++++ Material for this exercise

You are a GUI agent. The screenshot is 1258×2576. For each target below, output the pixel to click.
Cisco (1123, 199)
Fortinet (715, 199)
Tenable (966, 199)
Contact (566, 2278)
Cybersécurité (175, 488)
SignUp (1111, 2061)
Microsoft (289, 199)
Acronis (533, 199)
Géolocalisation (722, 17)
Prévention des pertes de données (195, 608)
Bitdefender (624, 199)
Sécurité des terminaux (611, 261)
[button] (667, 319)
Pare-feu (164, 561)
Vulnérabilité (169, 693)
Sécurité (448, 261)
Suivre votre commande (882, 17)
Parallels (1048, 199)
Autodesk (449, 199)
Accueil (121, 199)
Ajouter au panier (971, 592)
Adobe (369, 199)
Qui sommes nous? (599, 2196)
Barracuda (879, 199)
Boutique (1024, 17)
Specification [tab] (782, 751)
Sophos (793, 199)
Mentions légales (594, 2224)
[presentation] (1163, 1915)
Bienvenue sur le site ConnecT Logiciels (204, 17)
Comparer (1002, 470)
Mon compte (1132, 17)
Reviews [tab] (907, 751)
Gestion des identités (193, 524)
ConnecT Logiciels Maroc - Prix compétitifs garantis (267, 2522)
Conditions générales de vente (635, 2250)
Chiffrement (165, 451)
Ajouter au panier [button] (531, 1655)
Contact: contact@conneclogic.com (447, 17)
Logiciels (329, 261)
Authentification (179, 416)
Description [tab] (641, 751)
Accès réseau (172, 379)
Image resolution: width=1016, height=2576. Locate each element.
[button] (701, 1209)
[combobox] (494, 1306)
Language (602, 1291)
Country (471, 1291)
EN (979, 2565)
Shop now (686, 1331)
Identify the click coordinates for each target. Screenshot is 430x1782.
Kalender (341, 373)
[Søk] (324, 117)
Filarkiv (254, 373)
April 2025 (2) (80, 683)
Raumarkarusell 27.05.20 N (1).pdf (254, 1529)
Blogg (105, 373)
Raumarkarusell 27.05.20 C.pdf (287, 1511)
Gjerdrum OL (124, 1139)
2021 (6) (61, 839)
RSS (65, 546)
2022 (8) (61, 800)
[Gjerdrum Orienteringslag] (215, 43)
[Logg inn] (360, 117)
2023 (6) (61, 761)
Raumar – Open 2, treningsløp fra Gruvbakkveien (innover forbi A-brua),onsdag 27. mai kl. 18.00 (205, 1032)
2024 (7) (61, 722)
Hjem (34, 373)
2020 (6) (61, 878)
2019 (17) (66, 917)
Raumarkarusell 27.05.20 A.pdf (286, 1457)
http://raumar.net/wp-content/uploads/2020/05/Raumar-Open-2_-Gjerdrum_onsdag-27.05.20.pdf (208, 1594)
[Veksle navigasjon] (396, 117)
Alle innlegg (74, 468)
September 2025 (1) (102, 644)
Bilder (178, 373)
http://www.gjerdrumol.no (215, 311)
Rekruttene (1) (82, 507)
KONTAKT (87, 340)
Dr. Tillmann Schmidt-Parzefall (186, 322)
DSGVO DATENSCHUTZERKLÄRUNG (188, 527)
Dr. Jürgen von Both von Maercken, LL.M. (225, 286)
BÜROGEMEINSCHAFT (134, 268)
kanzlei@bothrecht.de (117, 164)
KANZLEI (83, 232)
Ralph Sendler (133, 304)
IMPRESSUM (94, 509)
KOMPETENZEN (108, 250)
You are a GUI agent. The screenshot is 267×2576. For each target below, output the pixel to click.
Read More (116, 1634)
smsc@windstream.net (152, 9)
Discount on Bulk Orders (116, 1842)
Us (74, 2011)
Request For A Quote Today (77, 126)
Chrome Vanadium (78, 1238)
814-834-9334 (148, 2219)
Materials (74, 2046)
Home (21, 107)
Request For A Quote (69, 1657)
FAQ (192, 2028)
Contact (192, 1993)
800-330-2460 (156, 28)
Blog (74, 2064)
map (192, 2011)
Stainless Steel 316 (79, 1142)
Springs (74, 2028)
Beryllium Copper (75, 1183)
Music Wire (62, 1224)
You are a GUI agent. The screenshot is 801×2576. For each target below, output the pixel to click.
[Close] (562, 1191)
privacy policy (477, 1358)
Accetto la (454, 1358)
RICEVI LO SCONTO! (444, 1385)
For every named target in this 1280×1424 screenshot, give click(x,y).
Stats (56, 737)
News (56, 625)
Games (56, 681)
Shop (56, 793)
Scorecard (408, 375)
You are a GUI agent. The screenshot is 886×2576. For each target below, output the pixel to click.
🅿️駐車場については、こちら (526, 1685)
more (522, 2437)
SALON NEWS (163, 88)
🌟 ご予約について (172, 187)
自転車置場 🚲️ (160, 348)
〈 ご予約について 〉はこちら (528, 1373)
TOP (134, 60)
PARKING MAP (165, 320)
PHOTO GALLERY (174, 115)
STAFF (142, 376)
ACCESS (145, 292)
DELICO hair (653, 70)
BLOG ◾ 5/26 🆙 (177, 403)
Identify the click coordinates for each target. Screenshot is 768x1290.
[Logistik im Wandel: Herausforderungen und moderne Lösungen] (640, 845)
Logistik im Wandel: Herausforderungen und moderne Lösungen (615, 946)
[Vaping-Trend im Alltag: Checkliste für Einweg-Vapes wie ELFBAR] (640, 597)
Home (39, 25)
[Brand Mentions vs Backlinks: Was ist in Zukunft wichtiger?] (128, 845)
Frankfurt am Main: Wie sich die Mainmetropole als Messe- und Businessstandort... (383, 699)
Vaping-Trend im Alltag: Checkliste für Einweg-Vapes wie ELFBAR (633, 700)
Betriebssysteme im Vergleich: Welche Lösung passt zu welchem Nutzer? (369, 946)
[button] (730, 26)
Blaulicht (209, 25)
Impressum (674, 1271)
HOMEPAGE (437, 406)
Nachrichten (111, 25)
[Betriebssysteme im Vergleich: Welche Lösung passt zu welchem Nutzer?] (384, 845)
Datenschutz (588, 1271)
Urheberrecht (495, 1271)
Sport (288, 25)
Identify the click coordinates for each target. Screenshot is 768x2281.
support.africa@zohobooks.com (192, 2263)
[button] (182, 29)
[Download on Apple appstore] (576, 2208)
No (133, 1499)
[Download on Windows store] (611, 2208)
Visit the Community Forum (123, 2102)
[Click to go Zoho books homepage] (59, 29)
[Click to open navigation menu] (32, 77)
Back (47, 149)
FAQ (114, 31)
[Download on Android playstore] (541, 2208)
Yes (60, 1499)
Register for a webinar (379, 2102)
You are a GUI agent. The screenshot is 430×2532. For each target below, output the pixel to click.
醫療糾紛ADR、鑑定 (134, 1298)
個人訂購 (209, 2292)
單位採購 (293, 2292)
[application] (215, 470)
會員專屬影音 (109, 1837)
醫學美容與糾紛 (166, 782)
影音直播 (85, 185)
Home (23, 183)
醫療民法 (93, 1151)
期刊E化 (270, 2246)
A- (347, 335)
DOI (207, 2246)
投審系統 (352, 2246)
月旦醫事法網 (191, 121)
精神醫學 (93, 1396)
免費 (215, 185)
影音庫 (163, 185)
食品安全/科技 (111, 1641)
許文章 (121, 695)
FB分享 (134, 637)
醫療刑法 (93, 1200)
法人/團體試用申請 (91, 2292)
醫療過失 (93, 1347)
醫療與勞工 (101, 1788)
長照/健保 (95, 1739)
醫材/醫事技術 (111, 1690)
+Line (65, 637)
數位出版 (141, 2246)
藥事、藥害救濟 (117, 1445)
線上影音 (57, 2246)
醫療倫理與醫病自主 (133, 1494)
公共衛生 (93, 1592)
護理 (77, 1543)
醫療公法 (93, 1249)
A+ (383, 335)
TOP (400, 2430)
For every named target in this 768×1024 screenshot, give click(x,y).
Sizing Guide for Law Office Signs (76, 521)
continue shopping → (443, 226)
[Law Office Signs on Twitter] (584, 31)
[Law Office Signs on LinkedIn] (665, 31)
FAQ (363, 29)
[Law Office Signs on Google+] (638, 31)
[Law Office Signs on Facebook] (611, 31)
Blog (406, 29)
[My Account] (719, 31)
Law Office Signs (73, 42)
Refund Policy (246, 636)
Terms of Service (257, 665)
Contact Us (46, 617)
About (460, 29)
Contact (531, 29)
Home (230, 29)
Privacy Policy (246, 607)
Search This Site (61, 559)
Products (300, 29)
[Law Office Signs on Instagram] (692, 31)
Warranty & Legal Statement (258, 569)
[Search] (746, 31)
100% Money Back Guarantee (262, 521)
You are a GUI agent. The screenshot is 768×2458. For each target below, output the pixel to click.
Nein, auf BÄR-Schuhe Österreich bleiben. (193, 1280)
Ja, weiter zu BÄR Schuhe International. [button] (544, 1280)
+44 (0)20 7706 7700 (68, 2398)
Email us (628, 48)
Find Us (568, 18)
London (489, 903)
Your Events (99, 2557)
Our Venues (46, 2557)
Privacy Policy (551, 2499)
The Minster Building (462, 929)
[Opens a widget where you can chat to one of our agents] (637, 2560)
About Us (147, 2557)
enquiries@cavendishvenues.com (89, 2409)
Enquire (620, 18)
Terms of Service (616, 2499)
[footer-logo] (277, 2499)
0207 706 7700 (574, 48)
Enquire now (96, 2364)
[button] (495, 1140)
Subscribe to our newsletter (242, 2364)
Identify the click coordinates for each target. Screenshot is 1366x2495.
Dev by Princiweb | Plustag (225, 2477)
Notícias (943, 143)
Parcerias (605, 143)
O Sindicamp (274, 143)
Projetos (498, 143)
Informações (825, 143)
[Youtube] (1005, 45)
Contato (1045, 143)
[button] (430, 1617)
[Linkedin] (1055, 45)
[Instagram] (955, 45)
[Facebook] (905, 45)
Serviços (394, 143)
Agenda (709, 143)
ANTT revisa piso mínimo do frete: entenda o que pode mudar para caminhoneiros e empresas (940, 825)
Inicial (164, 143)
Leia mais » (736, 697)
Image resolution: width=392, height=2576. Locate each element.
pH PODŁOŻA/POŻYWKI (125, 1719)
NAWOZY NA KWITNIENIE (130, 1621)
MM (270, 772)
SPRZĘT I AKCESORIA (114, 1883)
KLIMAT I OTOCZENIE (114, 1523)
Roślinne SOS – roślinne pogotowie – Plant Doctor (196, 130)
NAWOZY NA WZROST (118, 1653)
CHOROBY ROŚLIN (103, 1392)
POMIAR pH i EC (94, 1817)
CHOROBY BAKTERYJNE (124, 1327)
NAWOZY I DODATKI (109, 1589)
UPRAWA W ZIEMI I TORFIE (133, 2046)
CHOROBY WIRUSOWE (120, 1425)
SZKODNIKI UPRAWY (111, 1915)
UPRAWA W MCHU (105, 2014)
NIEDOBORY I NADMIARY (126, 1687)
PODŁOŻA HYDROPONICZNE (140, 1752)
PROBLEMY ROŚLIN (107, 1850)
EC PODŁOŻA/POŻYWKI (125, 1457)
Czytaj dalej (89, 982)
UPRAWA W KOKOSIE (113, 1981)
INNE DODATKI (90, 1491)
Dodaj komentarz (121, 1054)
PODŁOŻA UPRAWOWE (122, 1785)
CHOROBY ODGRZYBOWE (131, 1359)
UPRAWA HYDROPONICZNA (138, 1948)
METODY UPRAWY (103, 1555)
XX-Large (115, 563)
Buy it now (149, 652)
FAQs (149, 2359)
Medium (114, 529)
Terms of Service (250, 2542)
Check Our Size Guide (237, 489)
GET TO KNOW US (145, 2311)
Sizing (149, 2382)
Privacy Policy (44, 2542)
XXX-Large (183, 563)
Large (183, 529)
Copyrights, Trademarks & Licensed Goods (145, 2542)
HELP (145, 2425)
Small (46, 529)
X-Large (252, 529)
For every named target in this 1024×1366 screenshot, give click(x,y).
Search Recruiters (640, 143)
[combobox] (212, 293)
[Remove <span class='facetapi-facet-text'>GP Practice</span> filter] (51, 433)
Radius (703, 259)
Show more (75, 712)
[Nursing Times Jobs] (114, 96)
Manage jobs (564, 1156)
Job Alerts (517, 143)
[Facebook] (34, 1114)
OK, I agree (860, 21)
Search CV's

++++++++

| The problem |
Using only the listing above, restate exactly the lines from the line containing "線上影音 (57, 2246)" through the line containing "[Instagram] (955, 45)", both included.

| Task answer |
線上影音 (57, 2246)
醫療倫理與醫病自主 (133, 1494)
公共衛生 (93, 1592)
護理 (77, 1543)
醫療公法 (93, 1249)
A+ (383, 335)
TOP (400, 2430)
For every named target in this 768×1024 screenshot, give click(x,y).
Sizing Guide for Law Office Signs (76, 521)
continue shopping → (443, 226)
[Law Office Signs on Twitter] (584, 31)
[Law Office Signs on LinkedIn] (665, 31)
FAQ (363, 29)
[Law Office Signs on Google+] (638, 31)
[Law Office Signs on Facebook] (611, 31)
Blog (406, 29)
[My Account] (719, 31)
Law Office Signs (73, 42)
Refund Policy (246, 636)
Terms of Service (257, 665)
Contact Us (46, 617)
About (460, 29)
Contact (531, 29)
Home (230, 29)
Privacy Policy (246, 607)
Search This Site (61, 559)
Products (300, 29)
[Law Office Signs on Instagram] (692, 31)
Warranty & Legal Statement (258, 569)
[Search] (746, 31)
100% Money Back Guarantee (262, 521)
You are a GUI agent. The screenshot is 768×2458. For each target below, output the pixel to click.
Nein, auf BÄR-Schuhe Österreich bleiben. (193, 1280)
Ja, weiter zu BÄR Schuhe International. [button] (544, 1280)
+44 (0)20 7706 7700 (68, 2398)
Email us (628, 48)
Find Us (568, 18)
London (489, 903)
Your Events (99, 2557)
Our Venues (46, 2557)
Privacy Policy (551, 2499)
The Minster Building (462, 929)
[Opens a widget where you can chat to one of our agents] (637, 2560)
About Us (147, 2557)
enquiries@cavendishvenues.com (89, 2409)
Enquire (620, 18)
Terms of Service (616, 2499)
[footer-logo] (277, 2499)
0207 706 7700 (574, 48)
Enquire now (96, 2364)
[button] (495, 1140)
Subscribe to our newsletter (242, 2364)
Identify the click coordinates for each target. Screenshot is 1366x2495.
Dev by Princiweb | Plustag (225, 2477)
Notícias (943, 143)
Parcerias (605, 143)
O Sindicamp (274, 143)
Projetos (498, 143)
Informações (825, 143)
[Youtube] (1005, 45)
Contato (1045, 143)
[button] (430, 1617)
[Linkedin] (1055, 45)
[Instagram] (955, 45)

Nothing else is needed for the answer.